Since ODC only deploys one application container at a time, what happens when another application is dependent on those changes as well? We have a large factory of applications that are very interconnected for interoperable health purposes such that it's necessary to have separate applications. 

We have dozens of applications released in same lifetime deployment today in OS11, but how is this managed in ODC? 

Hi Sam,

You can deploy multiple applications at the same time, using different browser tabs.

There are a few things that mitigate much (but not all) of the concern of deploying apps independently to the next stage.

  1. Deployments in ODC are much, much faster than in O11, as only the binaries are copied from stage to stage. No recompilation is required.
  2. You can open multiple tabs in your browsers with ODC Portal and publish in each tab an App simultaneously.

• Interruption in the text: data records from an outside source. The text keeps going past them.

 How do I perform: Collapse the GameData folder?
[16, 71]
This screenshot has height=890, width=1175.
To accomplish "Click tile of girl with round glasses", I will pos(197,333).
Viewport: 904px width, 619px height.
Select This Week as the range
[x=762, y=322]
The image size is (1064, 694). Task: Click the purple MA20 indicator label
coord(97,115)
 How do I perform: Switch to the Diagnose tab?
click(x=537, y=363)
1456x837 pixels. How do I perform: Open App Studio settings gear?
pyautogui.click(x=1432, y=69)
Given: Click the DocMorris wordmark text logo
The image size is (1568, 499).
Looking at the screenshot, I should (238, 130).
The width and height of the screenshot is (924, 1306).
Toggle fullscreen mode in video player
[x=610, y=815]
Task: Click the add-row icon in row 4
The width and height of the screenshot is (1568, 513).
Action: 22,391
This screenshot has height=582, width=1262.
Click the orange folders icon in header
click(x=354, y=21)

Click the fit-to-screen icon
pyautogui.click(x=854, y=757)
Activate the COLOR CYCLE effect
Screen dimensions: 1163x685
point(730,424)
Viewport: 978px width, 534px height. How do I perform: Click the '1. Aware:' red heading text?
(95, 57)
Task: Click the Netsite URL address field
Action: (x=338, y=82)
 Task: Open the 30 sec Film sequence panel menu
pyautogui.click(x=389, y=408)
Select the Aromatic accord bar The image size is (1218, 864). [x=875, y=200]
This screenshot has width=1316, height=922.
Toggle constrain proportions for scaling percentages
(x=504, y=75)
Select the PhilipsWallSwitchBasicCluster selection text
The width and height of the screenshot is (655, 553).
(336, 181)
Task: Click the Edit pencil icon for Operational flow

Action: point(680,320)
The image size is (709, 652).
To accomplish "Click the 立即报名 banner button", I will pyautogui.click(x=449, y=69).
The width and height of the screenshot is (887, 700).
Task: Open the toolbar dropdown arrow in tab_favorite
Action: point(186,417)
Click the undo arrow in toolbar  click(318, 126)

Obviously, that does not avoid having a time window in which your applications integrated with each other to be incompatible. 

I already suggested to OutSystems that a deployment plan still makes sense also in ODC. It allows use to have a better user experience (see my bullet 2), but still use the benefit that all apps in the deployment plan can be deployed in parallel (see my bullet 1).

Furthermore, ODC promotes more loosely coupled application architecture (call it microservices, or whatever), that when using the right practices should also mitigate incompatibility between applications (services).

At Product League we already have a few ODC customers, but non can yet be categorized as large factories, for that ODC is not on the market long enough.

Regards,

Daniel

Thanks, yes, it makes sense. What we would be trying to avoid is in the example of adding an input to a service action, we wouldn't want to have to create a new service action in a core application, stage core app to production, then update the UI app to include additional input to new service action, stage UI app to production, then delete the original service action in core app and stage to production. That's possible but sounds very tedious.